:: RECORD LIST
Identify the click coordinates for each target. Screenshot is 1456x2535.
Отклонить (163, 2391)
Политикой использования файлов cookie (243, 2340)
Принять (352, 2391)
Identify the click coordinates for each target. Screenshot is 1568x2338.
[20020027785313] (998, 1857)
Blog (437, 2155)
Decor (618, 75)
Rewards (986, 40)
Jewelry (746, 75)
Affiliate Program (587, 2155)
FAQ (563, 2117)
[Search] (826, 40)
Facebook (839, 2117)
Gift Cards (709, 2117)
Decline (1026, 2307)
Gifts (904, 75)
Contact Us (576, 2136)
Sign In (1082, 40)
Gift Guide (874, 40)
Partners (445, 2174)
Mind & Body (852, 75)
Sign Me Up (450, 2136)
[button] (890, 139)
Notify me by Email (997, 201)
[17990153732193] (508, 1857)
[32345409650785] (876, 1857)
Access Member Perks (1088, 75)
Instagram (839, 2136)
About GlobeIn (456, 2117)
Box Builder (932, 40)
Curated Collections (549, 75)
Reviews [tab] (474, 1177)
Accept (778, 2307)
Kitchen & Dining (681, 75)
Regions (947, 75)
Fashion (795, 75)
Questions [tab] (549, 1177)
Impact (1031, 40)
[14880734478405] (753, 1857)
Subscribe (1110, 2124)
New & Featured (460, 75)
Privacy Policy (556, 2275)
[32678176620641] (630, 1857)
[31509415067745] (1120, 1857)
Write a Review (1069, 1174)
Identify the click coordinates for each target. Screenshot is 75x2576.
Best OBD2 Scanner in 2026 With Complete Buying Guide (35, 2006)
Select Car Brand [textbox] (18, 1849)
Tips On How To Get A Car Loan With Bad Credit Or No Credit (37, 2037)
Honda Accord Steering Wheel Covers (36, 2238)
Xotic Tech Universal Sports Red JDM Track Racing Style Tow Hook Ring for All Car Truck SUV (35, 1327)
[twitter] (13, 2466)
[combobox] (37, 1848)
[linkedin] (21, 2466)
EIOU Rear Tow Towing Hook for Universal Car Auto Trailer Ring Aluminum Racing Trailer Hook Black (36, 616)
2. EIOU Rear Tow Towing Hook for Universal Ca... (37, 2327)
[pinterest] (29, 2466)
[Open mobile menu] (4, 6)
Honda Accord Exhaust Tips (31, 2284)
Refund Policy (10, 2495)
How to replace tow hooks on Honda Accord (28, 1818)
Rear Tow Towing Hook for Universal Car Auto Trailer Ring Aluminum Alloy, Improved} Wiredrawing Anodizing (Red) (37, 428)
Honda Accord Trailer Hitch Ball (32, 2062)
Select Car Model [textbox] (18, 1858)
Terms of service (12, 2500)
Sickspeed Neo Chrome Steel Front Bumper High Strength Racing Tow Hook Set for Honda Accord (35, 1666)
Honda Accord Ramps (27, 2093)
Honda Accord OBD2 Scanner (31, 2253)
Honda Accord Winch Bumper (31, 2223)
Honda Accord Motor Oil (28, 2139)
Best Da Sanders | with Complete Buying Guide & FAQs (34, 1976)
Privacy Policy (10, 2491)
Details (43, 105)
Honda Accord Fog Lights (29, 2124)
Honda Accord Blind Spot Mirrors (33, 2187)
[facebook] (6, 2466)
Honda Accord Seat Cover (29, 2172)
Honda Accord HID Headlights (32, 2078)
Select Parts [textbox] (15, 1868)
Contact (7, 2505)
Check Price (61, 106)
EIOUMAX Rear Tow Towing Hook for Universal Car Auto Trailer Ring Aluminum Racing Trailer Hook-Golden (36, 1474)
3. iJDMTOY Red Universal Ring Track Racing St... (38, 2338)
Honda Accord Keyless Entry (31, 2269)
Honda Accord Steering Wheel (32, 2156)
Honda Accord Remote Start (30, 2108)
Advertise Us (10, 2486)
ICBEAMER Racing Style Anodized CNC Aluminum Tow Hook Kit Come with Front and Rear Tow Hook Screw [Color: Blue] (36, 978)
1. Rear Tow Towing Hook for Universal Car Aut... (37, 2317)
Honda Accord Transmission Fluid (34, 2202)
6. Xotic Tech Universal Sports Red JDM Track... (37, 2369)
::::
▶ **TASK TO CARRY OUT**
Rewrite every item above, swapping each occurrence of "Honda Accord" for "Toyota Camry" and leaving everything else unchanged.

▶ **EXERCISE OUTPUT**
Identify the click coordinates for each target. Screenshot is 1456x2535.
Отклонить (163, 2391)
Политикой использования файлов cookie (243, 2340)
Принять (352, 2391)
Identify the click coordinates for each target. Screenshot is 1568x2338.
[20020027785313] (998, 1857)
Blog (437, 2155)
Decor (618, 75)
Rewards (986, 40)
Jewelry (746, 75)
Affiliate Program (587, 2155)
FAQ (563, 2117)
[Search] (826, 40)
Facebook (839, 2117)
Gift Cards (709, 2117)
Decline (1026, 2307)
Gifts (904, 75)
Contact Us (576, 2136)
Sign In (1082, 40)
Gift Guide (874, 40)
Partners (445, 2174)
Mind & Body (852, 75)
Sign Me Up (450, 2136)
[button] (890, 139)
Notify me by Email (997, 201)
[17990153732193] (508, 1857)
[32345409650785] (876, 1857)
Access Member Perks (1088, 75)
Instagram (839, 2136)
About GlobeIn (456, 2117)
Box Builder (932, 40)
Curated Collections (549, 75)
Reviews [tab] (474, 1177)
Accept (778, 2307)
Kitchen & Dining (681, 75)
Regions (947, 75)
Fashion (795, 75)
Questions [tab] (549, 1177)
Impact (1031, 40)
[14880734478405] (753, 1857)
Subscribe (1110, 2124)
New & Featured (460, 75)
Privacy Policy (556, 2275)
[32678176620641] (630, 1857)
[31509415067745] (1120, 1857)
Write a Review (1069, 1174)
Identify the click coordinates for each target. Screenshot is 75x2576.
Best OBD2 Scanner in 2026 With Complete Buying Guide (35, 2006)
Select Car Brand [textbox] (18, 1849)
Tips On How To Get A Car Loan With Bad Credit Or No Credit (37, 2037)
Toyota Camry Steering Wheel Covers (36, 2238)
Xotic Tech Universal Sports Red JDM Track Racing Style Tow Hook Ring for All Car Truck SUV (35, 1327)
[twitter] (13, 2466)
[combobox] (37, 1848)
[linkedin] (21, 2466)
EIOU Rear Tow Towing Hook for Universal Car Auto Trailer Ring Aluminum Racing Trailer Hook Black (36, 616)
2. EIOU Rear Tow Towing Hook for Universal Ca... (37, 2327)
[pinterest] (29, 2466)
[Open mobile menu] (4, 6)
Toyota Camry Exhaust Tips (31, 2284)
Refund Policy (10, 2495)
How to replace tow hooks on Toyota Camry (28, 1818)
Rear Tow Towing Hook for Universal Car Auto Trailer Ring Aluminum Alloy, Improved} Wiredrawing Anodizing (Red) (37, 428)
Toyota Camry Trailer Hitch Ball (32, 2062)
Select Car Model [textbox] (18, 1858)
Terms of service (12, 2500)
Sickspeed Neo Chrome Steel Front Bumper High Strength Racing Tow Hook Set for Toyota Camry (35, 1666)
Toyota Camry Ramps (27, 2093)
Toyota Camry OBD2 Scanner (31, 2253)
Toyota Camry Winch Bumper (31, 2223)
Toyota Camry Motor Oil (28, 2139)
Best Da Sanders | with Complete Buying Guide & FAQs (34, 1976)
Privacy Policy (10, 2491)
Details (43, 105)
Toyota Camry Fog Lights (29, 2124)
Toyota Camry Blind Spot Mirrors (33, 2187)
[facebook] (6, 2466)
Toyota Camry Seat Cover (29, 2172)
Toyota Camry HID Headlights (32, 2078)
Select Parts [textbox] (15, 1868)
Contact (7, 2505)
Check Price (61, 106)
EIOUMAX Rear Tow Towing Hook for Universal Car Auto Trailer Ring Aluminum Racing Trailer Hook-Golden (36, 1474)
3. iJDMTOY Red Universal Ring Track Racing St... (38, 2338)
Toyota Camry Keyless Entry (31, 2269)
Toyota Camry Steering Wheel (32, 2156)
Toyota Camry Remote Start (30, 2108)
Advertise Us (10, 2486)
ICBEAMER Racing Style Anodized CNC Aluminum Tow Hook Kit Come with Front and Rear Tow Hook Screw [Color: Blue] (36, 978)
1. Rear Tow Towing Hook for Universal Car Aut... (37, 2317)
Toyota Camry Transmission Fluid (34, 2202)
6. Xotic Tech Universal Sports Red JDM Track... (37, 2369)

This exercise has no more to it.